*** Opening of EXCERPT PROVIDED ***

We have also finally found the house we want and could possibly get it for a STEAL since it's not currently listed but I kknow they are still interested in selling. It's our dream house, and it would even cut our living costs by almost 60%. It would also be a move from the burbs to the country. Our son would have 15 acres to run and play on, our horses could live with us and not be boarded, I could expand my gardening, etc etc. A good life for all. And what I think would financially be a smart move.

We have an offer in from a couple who would need us to close June 1st. They can't budge because they need to be out of their house by then. If they don't buy our house they will most likely buy the one for sale across the street from us but our house is their first choice.

We also have another interested party who have not yet made an offer but are coming back with their architect for a second look.

Here's the catch. I'm due to have our daughter on June 28th. I'm planning a hospital birth VBAC w/ midwives but I will be doing 90% of my laboring at home. My midwives really don't want me at the hospital until I'm ready to pop. They are really rooting for me to have a successful VBAC and they feel the longer I can be at home the better. So I want a calm peaceful surroundings for that of course. I'm VERY sensitive to environments.

Also I'm concerned for DS who will 3 on 7/12. I'm concerned that a new baby and a new home might be very overwhelming for him. I wish we could push the closing to September to give him a chance to get used to his new siblign before we uproot him. We have been having talks about the new house and of course his new little sister but I feel the talks will fall short when the actual move or baby actually become realities. He's such an easy going little guy but he's also very sensitive.

*** Close of EXCERPT PROVIDED ***
*** Opening of DATASET ENTRIES ***

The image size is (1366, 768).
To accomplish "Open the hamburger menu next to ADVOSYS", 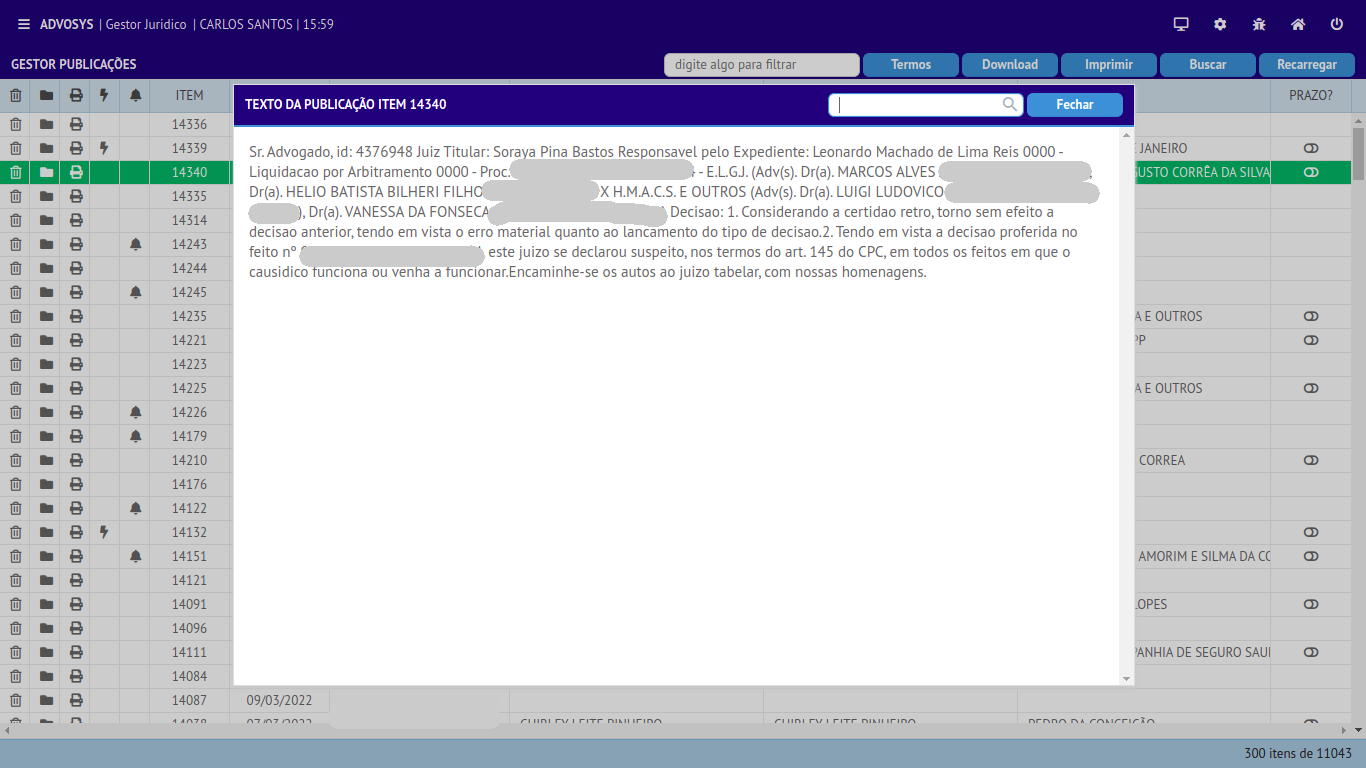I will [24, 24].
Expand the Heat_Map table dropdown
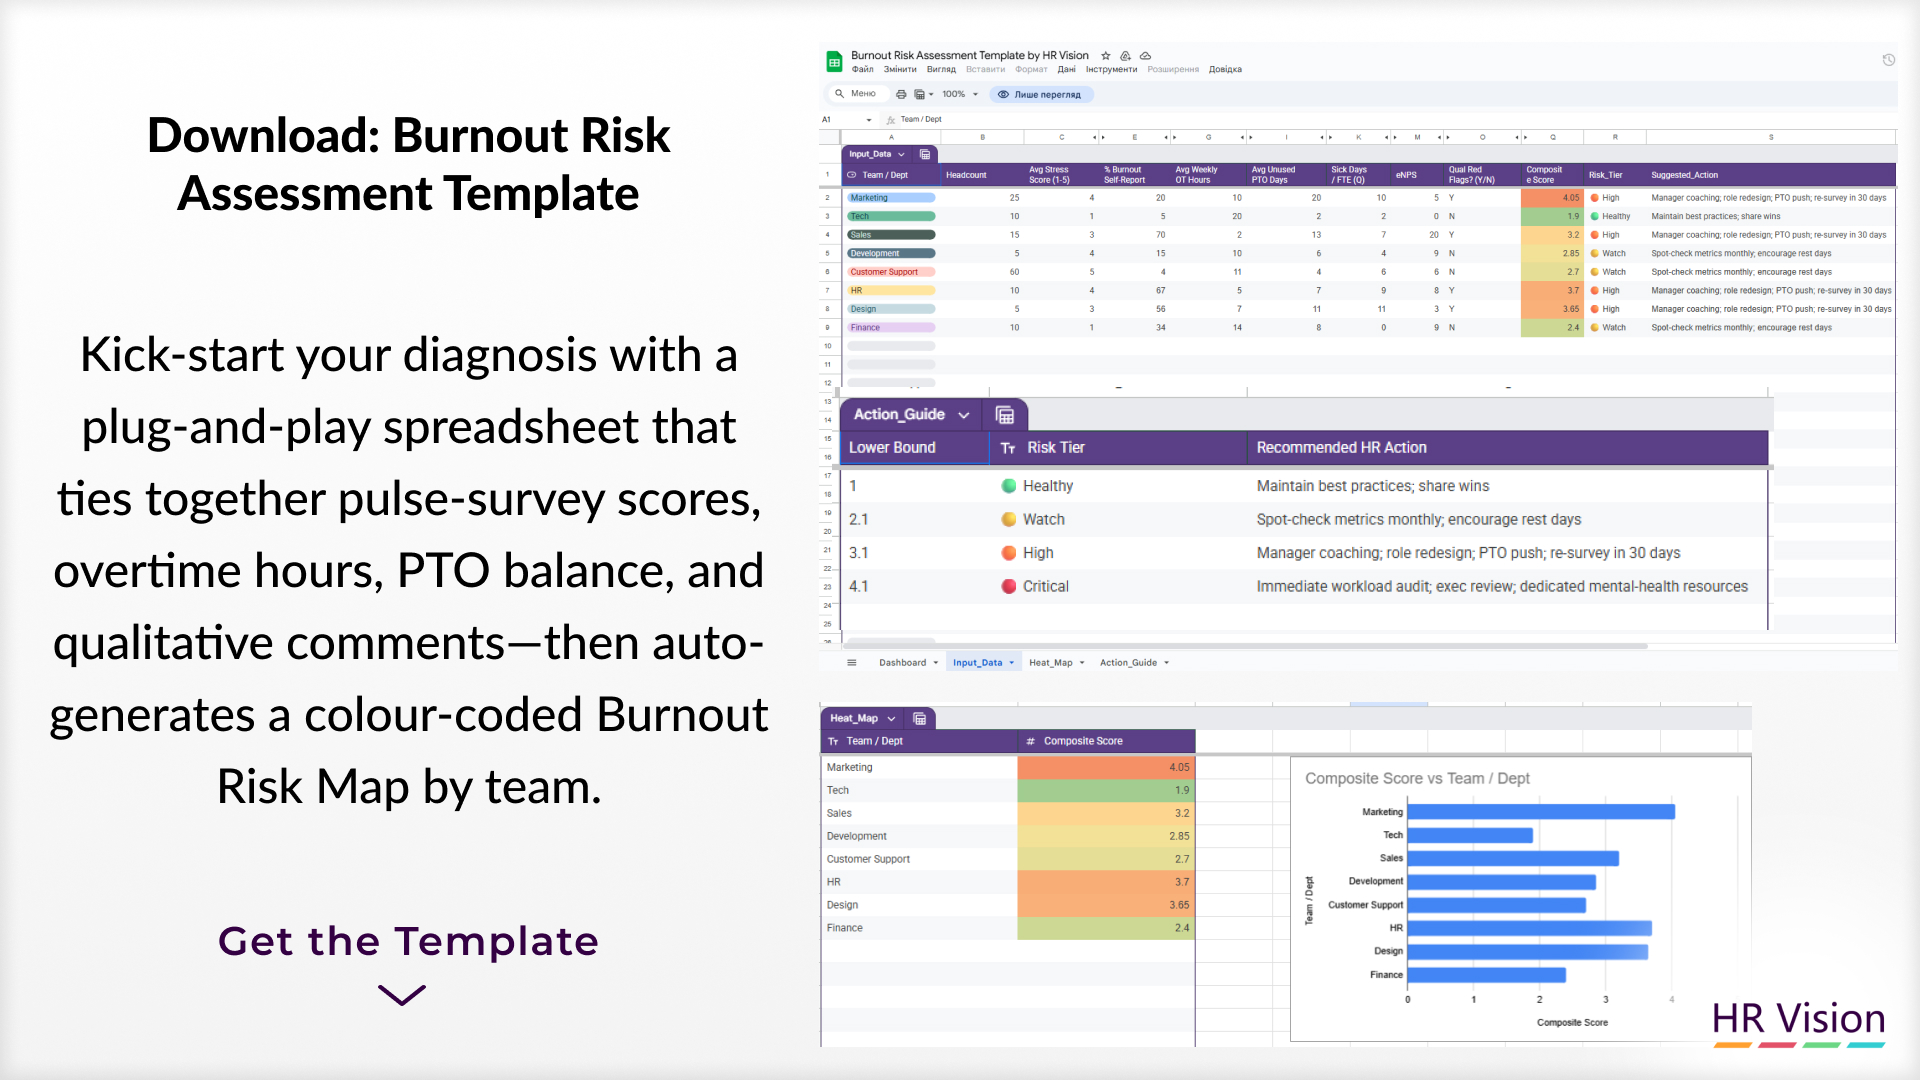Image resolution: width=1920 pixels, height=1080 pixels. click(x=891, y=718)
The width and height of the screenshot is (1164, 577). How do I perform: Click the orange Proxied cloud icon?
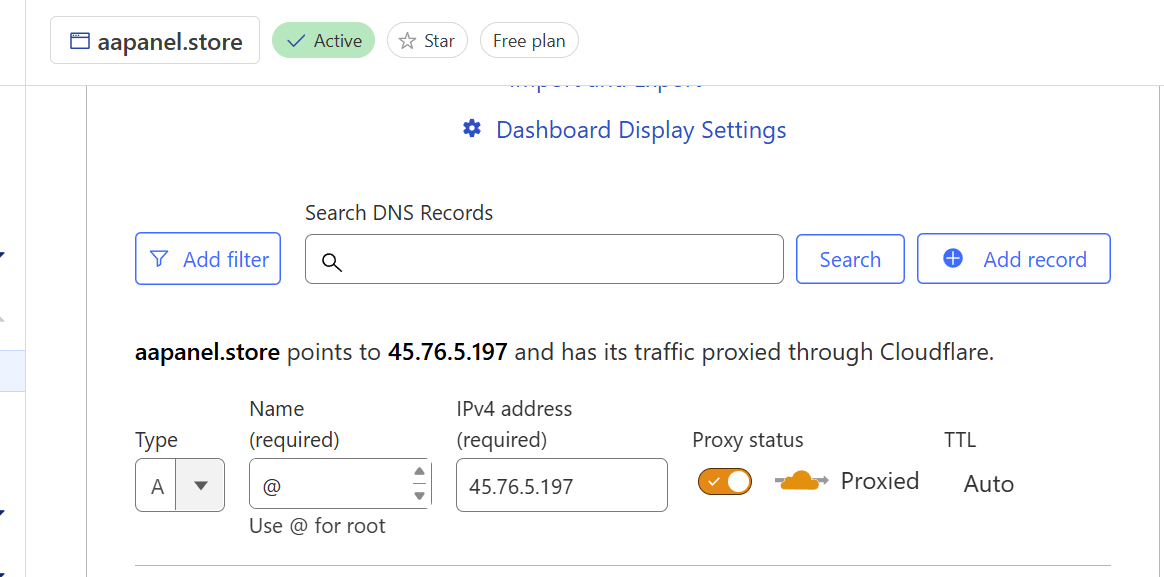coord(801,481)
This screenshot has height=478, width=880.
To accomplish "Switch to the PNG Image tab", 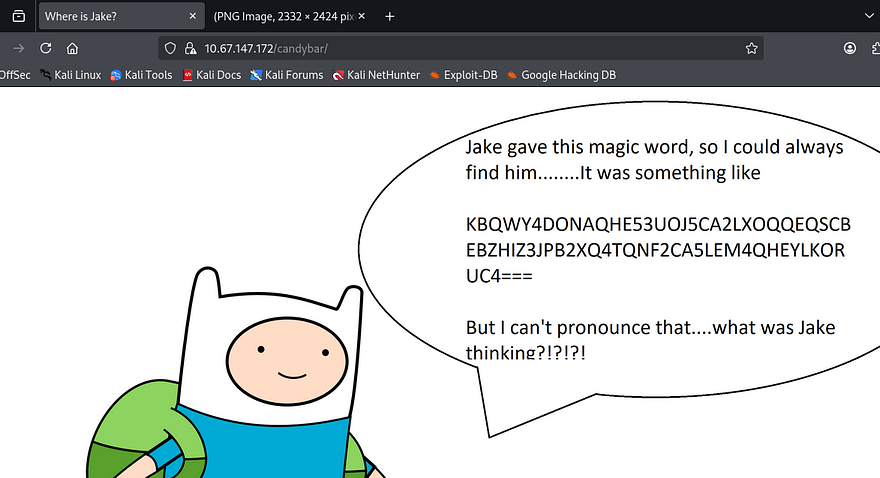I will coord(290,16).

*** Close of DATASET ENTRIES ***

* TASKS TO CARRY OUT:
a) In the post about selling the house before the baby arrives, why does the writer plan to do most of her laboring at home?
b) Retype the part of the post about selling the house word for word, starting at "Also I'm concerned" and ending at "also very sensitive.".
c) Continue the post about selling the house from where it stops.

* YOUR WRITTEN ANSWERS:
a) Her midwives don't want her at the hospital until she is ready to pop. They are rooting for her to have a successful VBAC and feel that the longer she can stay at home, the better.

b)
Also I'm concerned for DS who will 3 on 7/12. I'm concerned that a new baby and a new home might be very overwhelming for him. I wish we could push the closing to September to give him a chance to get used to his new siblign before we uproot him. We have been having talks about the new house and of course his new little sister but I feel the talks will fall short when the actual move or baby actually become realities. He's such an easy going little guy but he's also very sensitive.

c)
And I want the ability to have a baby peacefully and recover and deal with a newborn peacefully.

But I don't want to miss the chance to sell our house becasue in today's market you never know when another offer might come along.

The other question is wow, I hope we GET the other house. We're banking on this family accepting our offer(which is a very good offer), which of course we can't offcially make until we have an agreed upon offer for this house. So that worries me. Where will I be in labor? In a hotel? In a rented house? Too many unknowns so close to my due date. I'm much much to anal for all of these unknowns. I like things set and secure.

So wwyd?

I'm concerned for my birth, my little DS, and our future home. Not sure what to do. I guess I never expected things to move so quickly this time around.
post #2 of 16
Thread Starter 
Anyone?
post #3 of 16
I moved with a baby and a two year old and the two year old wasn't stressed at all. She was excited about the new house. We had prepped her for months that we were going to a new house and she was thrilled. If it were me, I'd go for it. I could handle short term chaos for long term benefit. Will you have a lot of help with the move and set up of the new house? You won't be able to do much moving, packing and unpacking when you are very pregnant or have a new baby in the house. That just may be the deciding factor.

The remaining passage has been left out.